Friday, March 12, 2010

Choosing their villains

State premiers and big business have a lot in common these days.  Neither is much liked at the moment.  State governments, especially Labor ones (which is all of them except Western Australia), are regarded as incompetent.  Big business isn't believed to be incompetent -- just selfish.  For most people, "big business" means either the Big Four banks that price gouge their customers, or mining companies that have got lucky on the China boom.

Anyone foolish enough to try to defend state governments or big business has a hard time of it.  Of course Kristina Keneally and Anna Bligh will say they're doing a good job running their hospitals.  And of course chief executives will say their companies should not be regulated or taxed more than they already are.

The Prime Minister wants to take control of public hospitals from the states and the Opposition Leader wants to increase taxes on big business to fund a paid parental leave scheme.

Although their proposals are quite different in their nature and scope, they bear a striking similarity.  Each is a policy in search of a villain.  It looks as though Kevin Rudd and Tony Abbott started by calculating who it was they wanted to criticise and then made up a policy to justify their attack.

The evidence for such a suspicion isn't hard to find, at least as it applies to Rudd.  Since his health announcement, he has spent at least as much time complaining about how badly state governments run their hospitals as he has explaining the virtues of his alternative.

Record set

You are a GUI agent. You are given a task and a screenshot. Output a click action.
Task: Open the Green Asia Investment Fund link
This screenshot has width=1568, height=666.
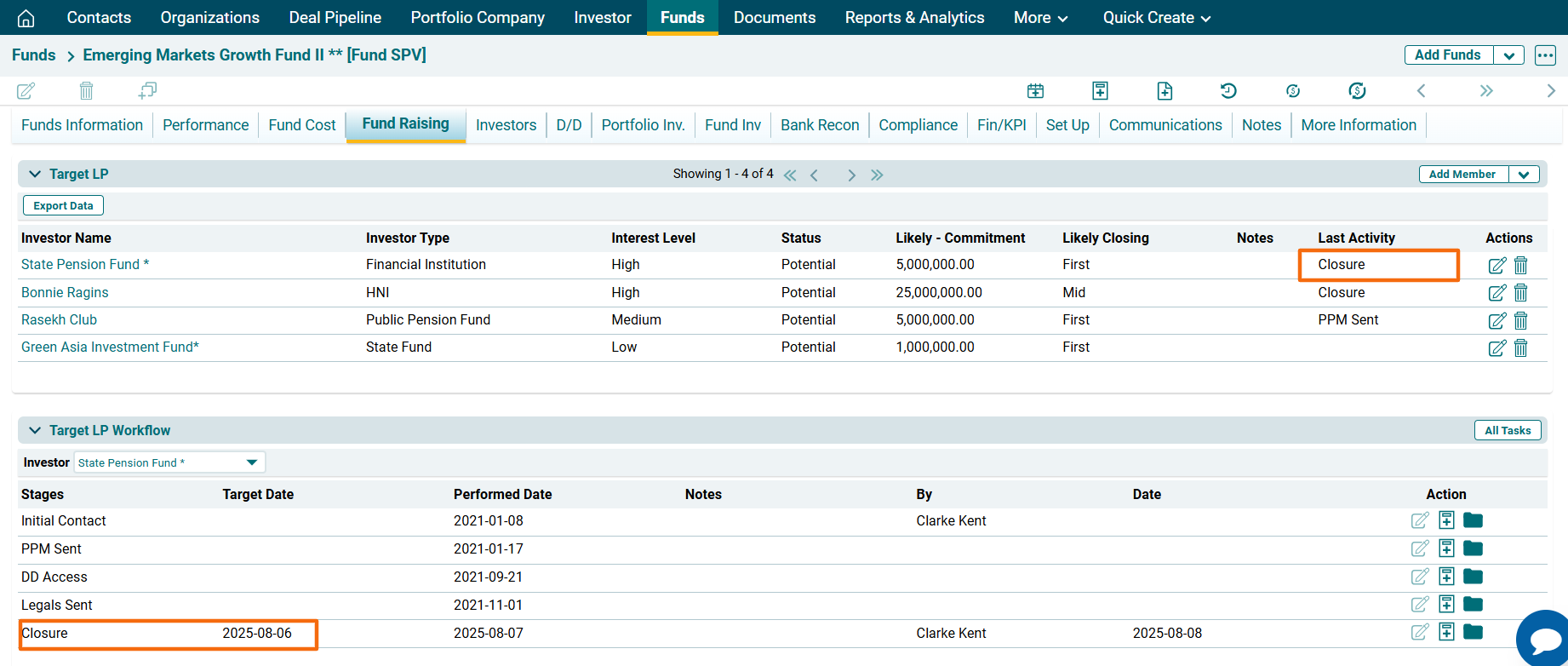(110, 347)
--
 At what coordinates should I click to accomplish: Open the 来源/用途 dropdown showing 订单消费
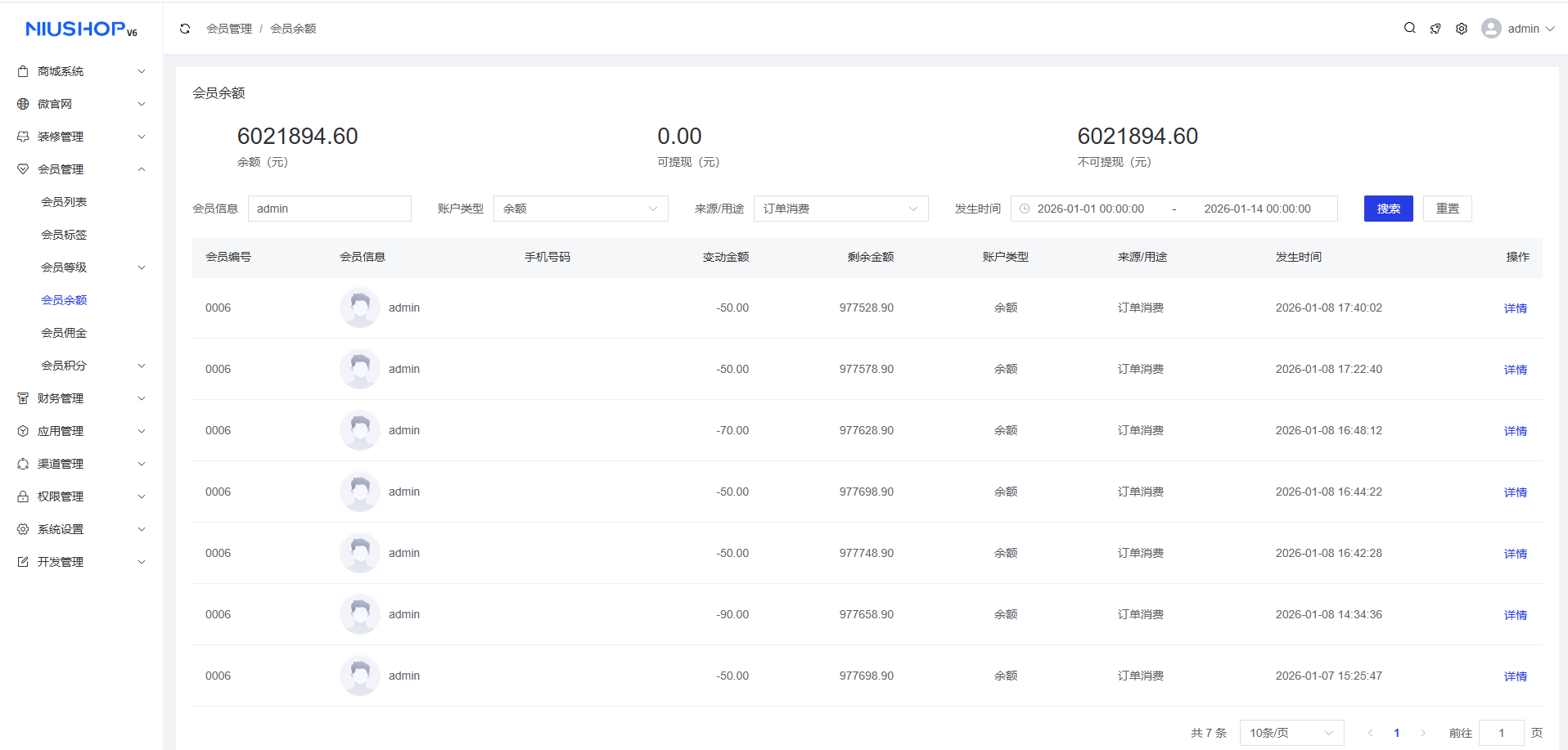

Using the information
- A) In the piece titled "Choosing their villains," what does the Opposition Leader want to fund by raising taxes on big business?
- B) Name every person mentioned by name in the "Choosing their villains" piece.
- C) Write a continuation of the "Choosing their villains" piece, starting after its final sentence.
The records are drawn from a separate source.

Responses to the tasks
- A) A paid parental leave scheme.

- B) Kristina Keneally, Anna Bligh, Kevin Rudd, Tony Abbott

- C)
In addition to the Labor and coalition plans being aimed at soft targets, both Rudd and Abbott are taking on those who, in normal circumstances, would be thought of as their allies.

Early in his term, Rudd made much of "a new era in co-operative federal-state relations".  It was an era lasting all of 18 months.  Attacking the premiers from his own side shows the PM is willing to put the health of the nation ahead of Labor Party politics.  If voters in NSW and Queensland are frustrated that they can't change their state governments because the next state elections are too distant, Rudd will do the next best thing.  He'll take power over hospitals away from the premiers and give it to Canberra.

For Abbott, forcing big business to pay more taxes to fund a seemingly popular policy would have appeared an attractive move politically.  It shows that the coalition is not in thrall to big business lobby groups.  And it satisfies the call for revenge from a number of coalition members of parliament in the wake of the perception that too many business leaders are in lockstep with the Labor government on industrial relations, emissions trading and the stimulus package.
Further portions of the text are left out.